以CT-CRM突變株為佐劑的較好細菌疫苗可預防和/或治療以下(不限于)病原引起的疾病流感嗜血桿菌(包括已確定類型的和無法確定類型的)，睡眠嗜血桿菌，粘膜炎莫拉氏菌，肺炎鏈球菌，釀膿鏈球菌，無乳鏈球菌，糞鏈球菌，幽門螺桿菌，腦膜炎奈瑟氏球菌，淋病奈瑟氏球菌，砂眼衣原體，肺炎衣原體，鸚鵡熱衣原體，百日咳博德特氏菌，傷寒沙門氏菌，鼠傷寒沙門氏菌，豬霍亂沙門氏菌，大腸桿菌，志賀氏菌，霍亂弧菌，白喉棒桿菌，結核分枝桿菌，鳥分枝桿菌-胞內分枝桿菌復合體，奇異變形菌，普通變形菌，金黃色葡萄球菌，破傷風梭菌，問號鉤端螺旋體，布氏疏螺旋體，溶血巴斯德氏菌，多殺巴斯德氏菌，大葉性肺炎放線桿菌和雉枝原體。

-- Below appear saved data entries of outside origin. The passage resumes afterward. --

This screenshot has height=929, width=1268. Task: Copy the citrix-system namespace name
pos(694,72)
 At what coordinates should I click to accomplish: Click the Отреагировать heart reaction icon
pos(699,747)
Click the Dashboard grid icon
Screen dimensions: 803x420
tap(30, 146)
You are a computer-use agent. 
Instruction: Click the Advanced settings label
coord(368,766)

以CT-CRM突變株為佐劑的較好病毒疫苗可預防和/或治療以下(不限于)病原引起的疾病呼吸道合胞病毒，1-3型副流感病毒，單純性皰疹病毒，人巨細胞病毒，人免疫缺陷病毒，甲型肝炎病毒，乙型肝炎病毒，丙型肝炎病毒，人乳頭瘤病毒，脊髓灰質炎病毒，輪狀病毒，萼狀病毒，麻疹病毒，腮腺炎病毒，風疹病毒，腺病毒，狂犬病病毒，犬熱病病毒，冠狀病毒，細小病毒，傳染性鼻氣管炎病毒，貓白血病毒，貓傳染性腹膜炎病毒，禽傳染性囊疾病病毒，新城疫病毒，Marek病病毒，豬呼吸和生殖綜合征病毒，馬動脈炎病毒和各種腦炎病毒。
以CT-CRM突變株為佐劑的較好抗病原性真菌疫苗可預防和/或治療以下(不限于)病原引起的疾病曲霉屬，裂球菌(Blasomyces)，念珠菌，球孢子菌和組織胞質菌。

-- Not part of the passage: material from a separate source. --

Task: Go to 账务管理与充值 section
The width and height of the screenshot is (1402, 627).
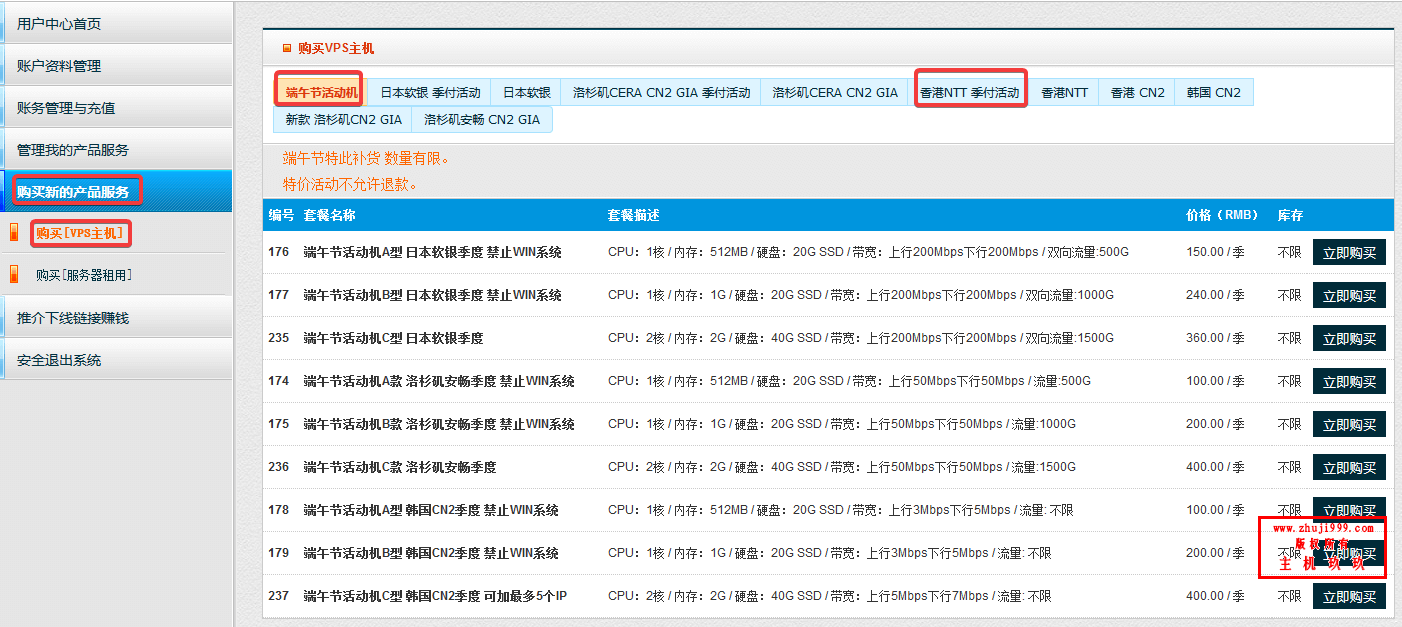Action: 66,108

以CT-CRM突變株為佐劑的較好抗寄生蟲疫苗可預防和/或治療以下(不限于)病原引起的疾病利什曼原蟲屬，蛔蟲屬，鞭蟲屬，賈第鞭毛蟲屬，裂體吸蟲屬，cryptosporidium，毛滴蟲屬，兔弓形蟲屬和卡氏肺囊蟲。
CT-CRM突變株還適合用作聚核苷酸疫苗(又稱DNA疫苗)中的佐劑。此類疫苗可另含布比卡因之類增效劑(參見美國專利5,593,972)。
比較了CT-CRME29H與野生型CT作為佐劑用于給予編碼全長2型單純性皰疹病毒(HSV)糖蛋白D(gD2)加布比卡因制劑(40)的作用。結果顯示，接受CT-CRME29H加HSV-2pDNA疫苗皮內免疫的Balb/c小鼠產生的平均細胞應答高于接受皮內給予pDNAHSVgD2疫苗的小鼠(表34)。此外，接受CT-CRME29H加pDNAHSV gD2疫苗小鼠的平均血清抗體應答與接受無佐劑pDNA HSV gD2疫苗的小鼠相當(表35)。
類似的，pDNA HSV gD2疫苗產生的陰道洗液內gD-2特異性抗體應答水平與皮內或肌內給予無佐劑疫苗時相當(表36)。
pDNA HSV gD2疫苗加CT-CRME29H或CT為佐劑皮內免疫小鼠產生的γ干擾素水平顯著高于接受無佐劑pDNA HSV gD2疫苗的小鼠(表37)。接受CT-CRME29H的小鼠還產生IL-5。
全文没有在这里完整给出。